[Stored items]
☆ ☆ ☆ ☆ ☆ ☆ ☆

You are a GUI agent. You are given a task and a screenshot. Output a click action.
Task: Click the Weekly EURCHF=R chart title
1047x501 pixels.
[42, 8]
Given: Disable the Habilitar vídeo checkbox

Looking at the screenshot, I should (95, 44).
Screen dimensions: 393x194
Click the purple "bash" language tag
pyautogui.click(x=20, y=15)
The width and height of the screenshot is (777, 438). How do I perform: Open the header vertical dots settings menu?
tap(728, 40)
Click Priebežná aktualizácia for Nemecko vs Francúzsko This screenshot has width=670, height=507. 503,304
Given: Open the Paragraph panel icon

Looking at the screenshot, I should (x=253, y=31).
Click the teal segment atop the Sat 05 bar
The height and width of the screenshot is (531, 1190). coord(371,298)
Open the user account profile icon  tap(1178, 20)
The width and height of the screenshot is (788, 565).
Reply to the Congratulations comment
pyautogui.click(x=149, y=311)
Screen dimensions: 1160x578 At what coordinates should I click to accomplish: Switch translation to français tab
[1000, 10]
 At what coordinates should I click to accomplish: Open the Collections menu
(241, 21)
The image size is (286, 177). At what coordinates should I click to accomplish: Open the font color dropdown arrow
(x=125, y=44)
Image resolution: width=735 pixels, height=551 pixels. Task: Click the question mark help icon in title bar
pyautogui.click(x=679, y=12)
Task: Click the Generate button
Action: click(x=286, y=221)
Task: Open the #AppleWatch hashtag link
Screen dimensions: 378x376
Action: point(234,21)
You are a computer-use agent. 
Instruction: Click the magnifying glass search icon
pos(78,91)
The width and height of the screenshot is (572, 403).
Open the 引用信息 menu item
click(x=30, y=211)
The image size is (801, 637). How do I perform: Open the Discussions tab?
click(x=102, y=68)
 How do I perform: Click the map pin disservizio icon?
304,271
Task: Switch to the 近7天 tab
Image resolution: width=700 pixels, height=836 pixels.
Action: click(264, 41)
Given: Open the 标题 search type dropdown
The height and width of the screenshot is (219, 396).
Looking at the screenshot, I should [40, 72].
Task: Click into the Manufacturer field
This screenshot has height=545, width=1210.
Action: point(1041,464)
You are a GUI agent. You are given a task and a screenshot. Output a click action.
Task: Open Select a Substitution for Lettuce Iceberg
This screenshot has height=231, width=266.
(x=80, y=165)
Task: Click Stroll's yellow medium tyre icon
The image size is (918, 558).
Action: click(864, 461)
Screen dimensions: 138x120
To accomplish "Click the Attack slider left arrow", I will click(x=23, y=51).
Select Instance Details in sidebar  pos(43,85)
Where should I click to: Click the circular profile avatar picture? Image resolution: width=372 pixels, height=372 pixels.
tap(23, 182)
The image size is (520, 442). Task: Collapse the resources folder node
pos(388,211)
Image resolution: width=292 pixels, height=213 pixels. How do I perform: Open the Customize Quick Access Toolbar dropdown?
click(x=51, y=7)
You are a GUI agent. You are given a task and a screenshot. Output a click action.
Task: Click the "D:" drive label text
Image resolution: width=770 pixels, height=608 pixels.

☆ ☆ ☆ ☆ ☆ ☆ ☆

> HOW TO COMPLETE THIS TASK
Please retype all of the records above exactly as they are.

> REPLY
You are a GUI agent. You are given a task and a screenshot. Output a click action.
Task: Click the Weekly EURCHF=R chart title
1047x501 pixels.
[42, 8]
Given: Disable the Habilitar vídeo checkbox

Looking at the screenshot, I should (95, 44).
Screen dimensions: 393x194
Click the purple "bash" language tag
pyautogui.click(x=20, y=15)
The width and height of the screenshot is (777, 438). How do I perform: Open the header vertical dots settings menu?
tap(728, 40)
Click Priebežná aktualizácia for Nemecko vs Francúzsko This screenshot has width=670, height=507. 503,304
Given: Open the Paragraph panel icon

Looking at the screenshot, I should (x=253, y=31).
Click the teal segment atop the Sat 05 bar
The height and width of the screenshot is (531, 1190). coord(371,298)
Open the user account profile icon  tap(1178, 20)
The width and height of the screenshot is (788, 565).
Reply to the Congratulations comment
pyautogui.click(x=149, y=311)
Screen dimensions: 1160x578 At what coordinates should I click to accomplish: Switch translation to français tab
[1000, 10]
 At what coordinates should I click to accomplish: Open the Collections menu
(241, 21)
The image size is (286, 177). At what coordinates should I click to accomplish: Open the font color dropdown arrow
(x=125, y=44)
Image resolution: width=735 pixels, height=551 pixels. Task: Click the question mark help icon in title bar
pyautogui.click(x=679, y=12)
Task: Click the Generate button
Action: click(x=286, y=221)
Task: Open the #AppleWatch hashtag link
Screen dimensions: 378x376
Action: point(234,21)
You are a computer-use agent. 
Instruction: Click the magnifying glass search icon
pos(78,91)
The width and height of the screenshot is (572, 403).
Open the 引用信息 menu item
click(x=30, y=211)
The image size is (801, 637). How do I perform: Open the Discussions tab?
click(x=102, y=68)
 How do I perform: Click the map pin disservizio icon?
304,271
Task: Switch to the 近7天 tab
Image resolution: width=700 pixels, height=836 pixels.
Action: click(264, 41)
Given: Open the 标题 search type dropdown
The height and width of the screenshot is (219, 396).
Looking at the screenshot, I should [40, 72].
Task: Click into the Manufacturer field
This screenshot has height=545, width=1210.
Action: point(1041,464)
You are a GUI agent. You are given a task and a screenshot. Output a click action.
Task: Open Select a Substitution for Lettuce Iceberg
This screenshot has height=231, width=266.
(x=80, y=165)
Task: Click Stroll's yellow medium tyre icon
The image size is (918, 558).
Action: click(864, 461)
Screen dimensions: 138x120
To accomplish "Click the Attack slider left arrow", I will click(x=23, y=51).
Select Instance Details in sidebar  pos(43,85)
Where should I click to: Click the circular profile avatar picture? Image resolution: width=372 pixels, height=372 pixels.
tap(23, 182)
The image size is (520, 442). Task: Collapse the resources folder node
pos(388,211)
Image resolution: width=292 pixels, height=213 pixels. How do I perform: Open the Customize Quick Access Toolbar dropdown?
click(x=51, y=7)
You are a GUI agent. You are given a task and a screenshot. Output a click action.
Task: Click the "D:" drive label text
Image resolution: width=770 pixels, height=608 pixels.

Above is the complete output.